Denominado así por el apellido de su impulsor, William Hays, el primer presidente de la Asociación de Productores y Distribuidores de Cine de América, el código fue una especie de autocensura adoptada ante las presiones de la iglesia y los sectores más puritanos.
«No permitía mostrar en pantalla las consideradas como desviaciones sexuales, la vulgaridad, la ridiculización de las religiones, el alcoholismo o la drogadicción», explica Guillermo Balmori, experto en cine y responsable del libreto incluido en la edición de Vértice.
O sea que el asesino debía morir o ser castigado, el adulterio no incentivado ni mostrado de modo atractivo, y suma y sigue.
La cuestión es que al principio, en plena depresión posterior al crack del 29, hubo cierta permisividad.

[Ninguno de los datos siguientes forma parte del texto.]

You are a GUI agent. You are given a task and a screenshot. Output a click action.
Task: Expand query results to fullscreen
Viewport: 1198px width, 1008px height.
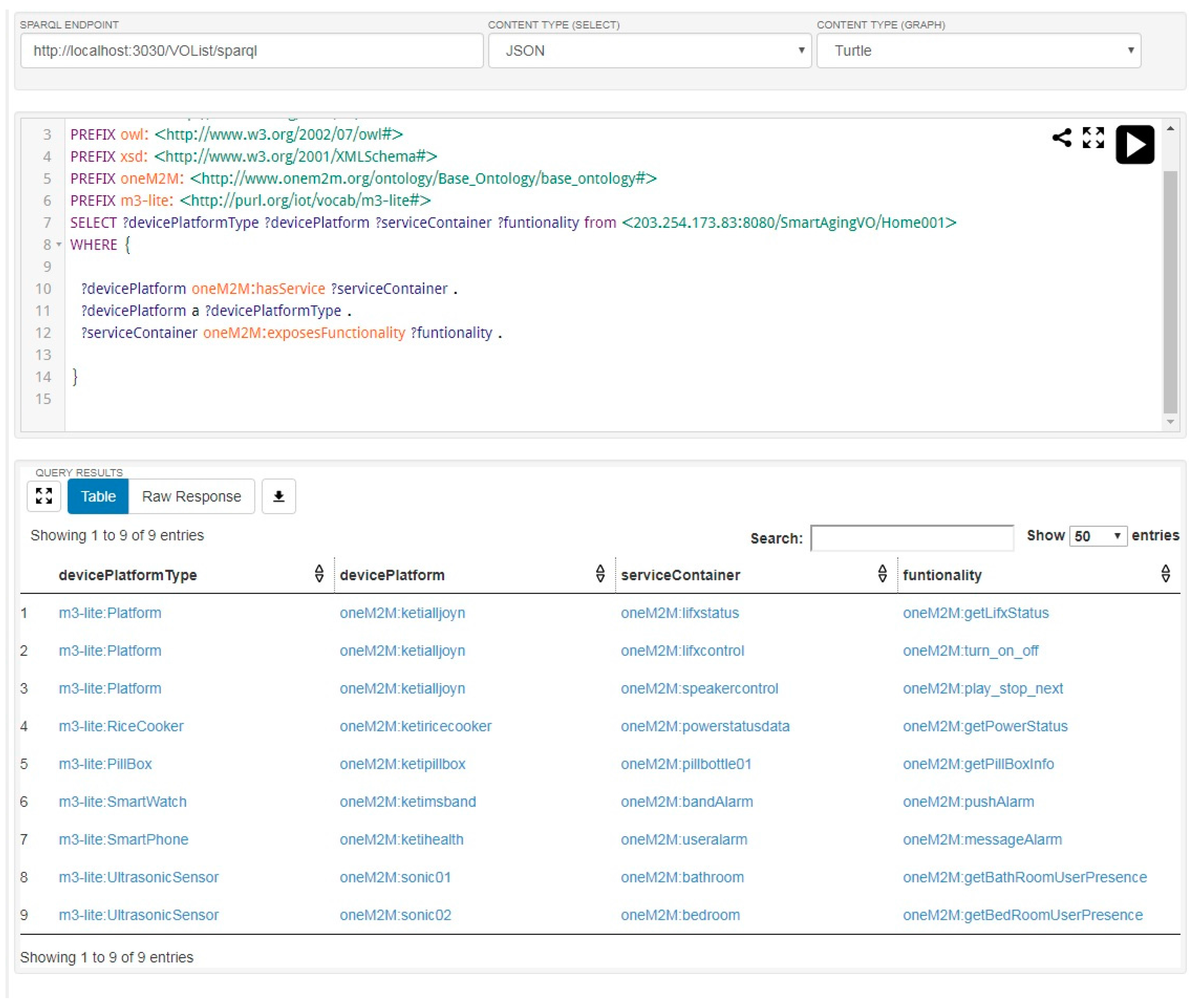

Así, al comienzo de «Bachelor Apartment» (1931), de Lower Sherman, podemos ver a una criada en un salón recogiendo con naturalidad lo que parecen restos de una fiesta, incluidas drogas.
Y en «Our Betters» (1933), una de las primeras películas de George Cukor, aparece Constance Benett en el papel de nueva rica americana que se muda a Londres por amor, pero que después de casarse descubre las ventajas de tener amantes. La cinta también incluye uno de los poquísimos personajes gays del cine clásico.
«La RKO no fue uno de los estudios que más desafiasen el código», indica Balmori. Sus primeras espadas, actrices como Ann Harding, Ginger Rogers, Irene Dunne, Katherine Hepburn y la propia Constance Bennett eran «mujeres fuertes, nada pusilánimes, independientes, que vivían su sexualidad sin alardes, pero de un modo decididamente libre», afirma.
Esa imagen «molestaba aún más y era más perturbadora» que los delincuentes y prostitutas con los que se «regodeaba» Warner, añade Balmori. Hasta la conservadora Metro Goldwyn Mayer mostró a una Joan Crawford quitándose las bragas mientras bailaba un charlestón en «Our Dancing Daughters» (1928).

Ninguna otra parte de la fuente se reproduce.